Mountain Wheels: All-new Land Rover Discovery seeks SUV-loving families
2017 Land Rover Discovery
Powertrain: 340-HP supercharged 3.0-liter V-6 or 254-HP turbocharged 3.0-liter diesel V-6
EPA figures: 21 MPG highway (gasoline), 26 MPG highway (diesel)
For serious off-road fans who aren’t just Jeep-ophiles, the iconic Land Rover Discovery has been a modern take on one of the best-known adventure vehicles, seen in some of the remotest parts of the world.
But if the most recent iteration of the tall and boxy Discovery — known in the U.S. as the LR4 — struck many as being a little too cubic and safari-focused, rather than suited for the suburban treks it’s going to be doing in 99 percent of modern SUV owners’ lives — then maybe the time was right for a slightly new direction.
Subsequently, the 2017 Discovery appears as a much more smoothly rounded machine, fitting more closely with the general design aesthetic seen in all of Land Rover and Range Rover’s new products.
And while it’s certainly got the ridiculously well-developed off-road capabilities the brand is so well known for — we spent a couple of days in Utah tackling blizzard conditions, plus rock-crawling, blasting through sand dunes, river bottoms and mud bogs, and Discovery emerged victorious — the not-so-hidden story here is Land Rover’s intention to build a vehicle with broader appeal to those families now single-mindedly focused on capacious SUVs as their go-to choice.
To that end, one cannot discuss the full-sized Discovery (there is also a smaller, Range Rover Evoque-derived Discovery Sport) for more than two seconds without mentioning the full-sized seats in its third row, plus family-focused features such as nine possible USB charging ports, cupholders and storage to give a minivan a run for its money.

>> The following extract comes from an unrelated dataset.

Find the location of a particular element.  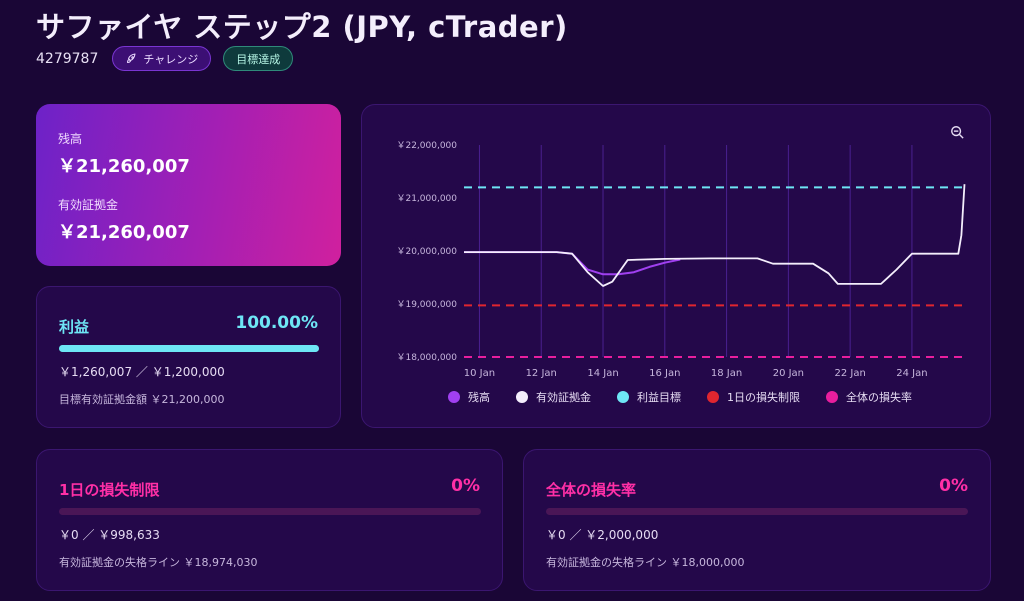

legend-item: 有効証拠金 is located at coordinates (554, 397).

Even the climate control faceplate on the dash flips back to reveal more storage.
Does that sound like Land Rover is trying to appeal to two different worlds at the same time? Yes, but as the Jaguar/Land Rover company has finally reached a point where its sales volumes are becoming significant, the brand is looking for opportunities to offer North American buyers a product that suits their lifestyle but is not quite the Park Meadows Mall/Aspen Main Street glamor queen, as is the case with the fancier Range Rover line.

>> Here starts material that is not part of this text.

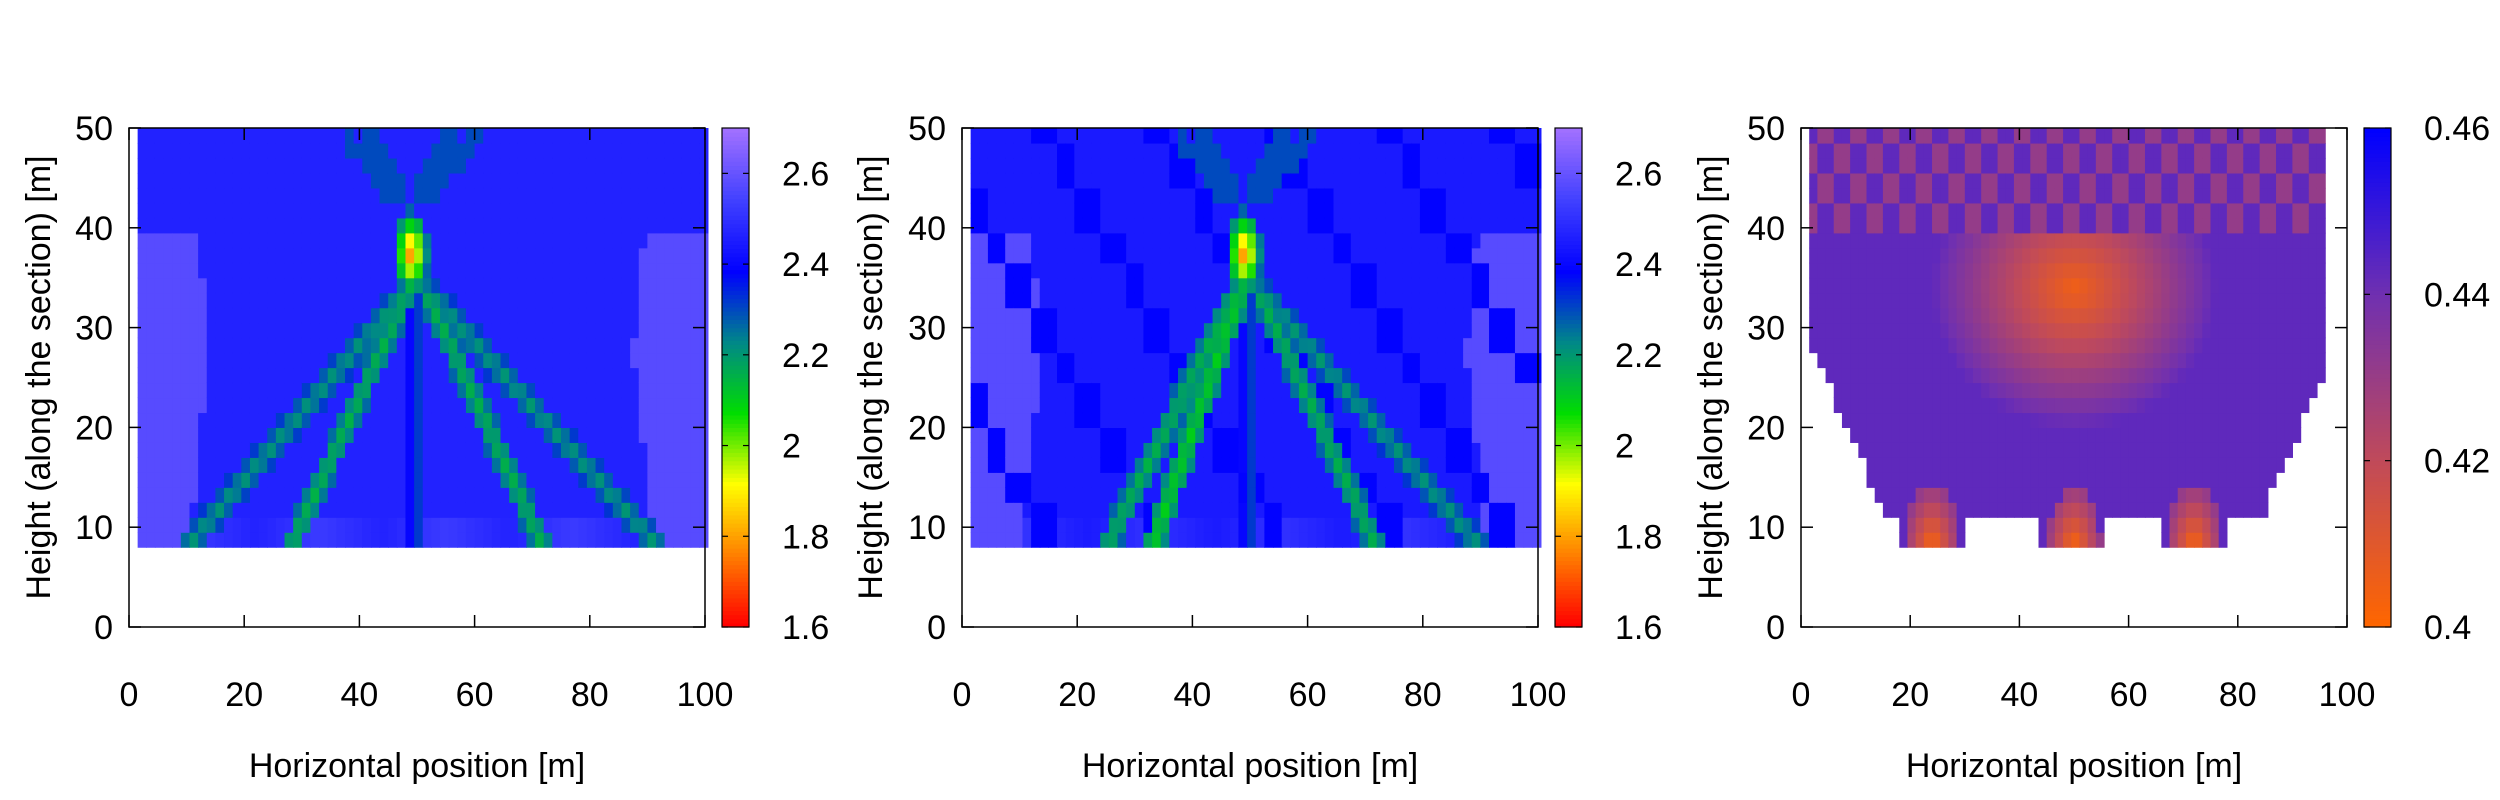 This screenshot has width=2500, height=800. What do you see at coordinates (1250, 766) in the screenshot?
I see `x-axis-label: Horizontal position [m]` at bounding box center [1250, 766].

Starting at approximately $50,000, it’s not cheap, and loading on all the goodies makes it even less so, but considering that’s almost half the normal price of an entirely non-off-road-oriented Cadillac Escalade, the new Discovery will attract some mid-upscale buyers who might not have previously thought of themselves as Land Rover types.
For them, it’s a pretty fabulous experience, as this is a cool-looking, high-tech automobile that’s less bulky than the larger full-blown Range Rover models (or any of those General Motors/Ford shipping containers on wheels), with a blend of comfort and functionality that’s still quite removed from domestic or Japanese three-row SUVs.

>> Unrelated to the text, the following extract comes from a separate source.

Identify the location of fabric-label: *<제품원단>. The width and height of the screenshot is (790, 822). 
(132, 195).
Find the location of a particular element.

Power choices are relatively simple — a 340-horsepower supercharged V-6, a nice medium-strength setup that will get you 21-plus-MPG on the highway, or a torque-o-rific 3.0-liter 254-HP turbocharged diesel, guaranteed for 26 MPG or higher on the road.
Both are great for efficient pavement motoring; you can easily travel at high speeds with the former, and the diesel will happily and steadily chug along when you eventually/maybe do that sideways rock crawling in Moab (the All-Terrain Progress Control system also allows Discovery to handle the throttle on its own, leaving you to concentrate on hitting boulders in the right spot).
It can wade through more than 35 inches of water and with the air suspension, can suddenly get quite tall and agile, with 11.1 inches of clearance. Alternately, it’s also able to comfortably haul up to 8,201 pounds of trailer — a cool, retractable trailer hitch and an automatic self-steering tow assist system also aid in those duties.
The old LR4 was certainly one of the bulkiest vehicles around and the new Discovery gets a lot of its efficiency as a result of losing more than 1,000 pounds of weight (it’s now 4,751 to 4,916 pounds). Aluminum underpinnings mean the chassis is still so rigid that you can open the doors and the rear liftgate while dangling on two perpendicular wheels, one of those off-road shock-and-awe features.
Without the second-row seats slid forward, those third-row seats — which are quite genuinely full-sized — do not quite offer the legroom you’d find in a Sprinter van, but the arrangement does allow for legitimately comfortable adult seating if you mess around a bit. In the back, a full panel of seat controls (there’s even a power-deployed inner tailgate as a picnic/après perch in the rear) demonstrates the unending British fixation on Bond-worthy switchgear. Or, flatten everything and get a massive 82.7 cubic feet of total cargo space.